唐长孺 | 读陈寅恪《唐代政治史述论稿》

文化   2024-11-30 20:00   浙江  
一 论李熙始迁广阿

李唐皇室之氏族,陈先生持阐已详,更以光业寺碑证其世居广阿,已为定论。长孺谨按:李熙之家广阿盖在魏末。北齐书卷二二李元忠传曰:

赵郡柏人人也,父显甫。

通鉴卷一五五梁中大通三年记元忠事曰:(此见北史李灵传)

初,河南太守赵郡李显甫,喜豪侠,集诸李数千家于殷州西山。

胡注:

西山,殷州广阿之西山也。

可证赵郡诸李有迁广阿之事也。考李虎行辈与宇文泰相当。李元忠卒于武定三年,年六十。长于泰者十七岁,约与李天赐相当,而元忠之父显甫自可与天赐之父熙同时,则显甫之迁西山,随行诸李中或有李熙在也。柏人李氏如敏,如景遗,皆轻侠尚武。
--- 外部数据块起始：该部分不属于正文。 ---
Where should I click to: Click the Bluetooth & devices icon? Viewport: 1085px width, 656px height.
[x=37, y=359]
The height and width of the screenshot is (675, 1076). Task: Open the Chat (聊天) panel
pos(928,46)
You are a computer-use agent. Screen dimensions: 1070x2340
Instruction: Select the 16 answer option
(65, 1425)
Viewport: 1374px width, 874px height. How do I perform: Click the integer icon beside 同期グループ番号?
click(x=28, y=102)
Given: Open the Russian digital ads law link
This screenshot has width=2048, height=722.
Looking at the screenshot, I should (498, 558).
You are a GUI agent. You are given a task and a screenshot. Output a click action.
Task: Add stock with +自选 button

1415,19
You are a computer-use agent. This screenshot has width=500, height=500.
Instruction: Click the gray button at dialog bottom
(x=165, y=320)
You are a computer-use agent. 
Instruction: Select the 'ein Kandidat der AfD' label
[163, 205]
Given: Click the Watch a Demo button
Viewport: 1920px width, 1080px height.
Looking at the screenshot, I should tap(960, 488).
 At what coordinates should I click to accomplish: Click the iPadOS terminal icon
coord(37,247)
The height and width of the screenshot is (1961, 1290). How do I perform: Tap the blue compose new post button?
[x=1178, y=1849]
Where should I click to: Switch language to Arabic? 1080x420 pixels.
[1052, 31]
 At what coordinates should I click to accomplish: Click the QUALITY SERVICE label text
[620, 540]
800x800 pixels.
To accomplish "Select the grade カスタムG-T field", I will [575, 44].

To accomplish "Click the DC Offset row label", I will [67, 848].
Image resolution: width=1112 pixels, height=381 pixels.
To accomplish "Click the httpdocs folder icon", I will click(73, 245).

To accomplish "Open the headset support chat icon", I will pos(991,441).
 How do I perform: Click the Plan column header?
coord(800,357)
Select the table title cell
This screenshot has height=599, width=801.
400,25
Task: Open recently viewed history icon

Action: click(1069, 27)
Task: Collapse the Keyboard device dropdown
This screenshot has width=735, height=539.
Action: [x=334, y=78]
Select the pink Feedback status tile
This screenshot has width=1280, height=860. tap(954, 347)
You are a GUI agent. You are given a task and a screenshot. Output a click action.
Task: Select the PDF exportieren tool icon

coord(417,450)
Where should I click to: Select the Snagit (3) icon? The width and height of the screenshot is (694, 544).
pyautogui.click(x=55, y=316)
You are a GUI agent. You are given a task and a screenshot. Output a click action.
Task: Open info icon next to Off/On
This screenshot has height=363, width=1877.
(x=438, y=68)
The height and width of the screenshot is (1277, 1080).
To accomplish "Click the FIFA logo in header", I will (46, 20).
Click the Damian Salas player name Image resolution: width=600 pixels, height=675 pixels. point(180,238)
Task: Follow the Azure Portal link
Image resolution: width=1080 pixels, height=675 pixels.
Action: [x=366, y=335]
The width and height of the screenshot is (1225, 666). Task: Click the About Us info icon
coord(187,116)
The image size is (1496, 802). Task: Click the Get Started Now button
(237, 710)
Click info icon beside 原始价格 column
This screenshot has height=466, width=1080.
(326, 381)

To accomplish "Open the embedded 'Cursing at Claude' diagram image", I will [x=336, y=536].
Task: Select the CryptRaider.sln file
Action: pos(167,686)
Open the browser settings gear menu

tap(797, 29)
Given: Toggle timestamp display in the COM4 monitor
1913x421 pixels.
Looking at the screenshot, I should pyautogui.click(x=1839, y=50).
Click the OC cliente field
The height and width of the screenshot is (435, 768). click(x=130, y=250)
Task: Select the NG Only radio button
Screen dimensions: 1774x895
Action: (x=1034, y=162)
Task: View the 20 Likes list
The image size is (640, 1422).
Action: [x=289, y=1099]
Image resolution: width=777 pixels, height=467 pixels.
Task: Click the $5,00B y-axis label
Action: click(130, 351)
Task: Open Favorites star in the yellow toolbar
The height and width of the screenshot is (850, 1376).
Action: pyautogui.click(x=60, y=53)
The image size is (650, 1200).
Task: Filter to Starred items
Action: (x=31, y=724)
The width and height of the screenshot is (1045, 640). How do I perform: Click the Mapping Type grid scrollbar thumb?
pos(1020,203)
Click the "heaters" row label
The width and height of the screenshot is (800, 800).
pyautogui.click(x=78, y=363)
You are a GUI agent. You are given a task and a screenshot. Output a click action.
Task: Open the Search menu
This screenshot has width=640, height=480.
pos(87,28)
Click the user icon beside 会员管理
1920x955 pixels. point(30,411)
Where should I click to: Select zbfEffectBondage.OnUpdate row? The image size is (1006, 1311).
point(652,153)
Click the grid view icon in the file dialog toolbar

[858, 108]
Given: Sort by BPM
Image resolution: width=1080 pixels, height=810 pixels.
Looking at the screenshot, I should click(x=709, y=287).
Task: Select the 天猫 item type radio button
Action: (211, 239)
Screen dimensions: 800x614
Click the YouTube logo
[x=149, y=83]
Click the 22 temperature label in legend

其有李虎,殆与门风有相关者邪?


二 论宦官籍

陈先生论唐代宦官多出西南边徼,且有外族之嫌疑,长孺谨按:郭湜力士外传载力士自称:


臣生于夷狄之国,长自升平之代。

力士是否曾作此语,固不可知。要之郭湜认力士为出于夷狄也。张燕公集卷二五为将军高力士祭父文云:

小子不天,夙龄闵凶,身䙬寇标,家值虏裂,幸供洒扫之余,得蒙侍从之顾。

是力士出自蛮夷,幼为人掠卖以至入宫也。又皇甫持正集元和三年对策云:

夫裔夷亏残之微,偏险之徒,皂隶之职,可使之掌王命握兵柄,内膺腹心之寄,外当耳目之任乎?

长孺谨按:文苑英华「裔夷」作「亵狎」,当是宋人所改。持正以裔夷称宦官,可知唐人固以异族待之也。

至于宦官何以多为西南异族,则以出于南口掠夺之习惯,唐代奴婢多出南方,甚且以之充贡。两唐书高力士传云:岭南讨击使李千里进入宫。正其例也。旧唐书德宗纪大历十四年闰五月辛巳书:

罢邕府岁贡奴婢。

册府元龟卷一六○宪宗元和八年九月、文宗大和二年十月并有勅禁掠卖南口。旧唐书卷九七郭元振传:(新传同)

举进士,授通泉尉。任侠使气,不认细务介意,前后掠卖所部千余人以遗宾客。

两唐书地理志剑南道梓州有通泉县。元振以地方官而掠卖部民,事甚可怪,而初未得罪,虽由武后奇其奏对,亦当时本不以为大罪也。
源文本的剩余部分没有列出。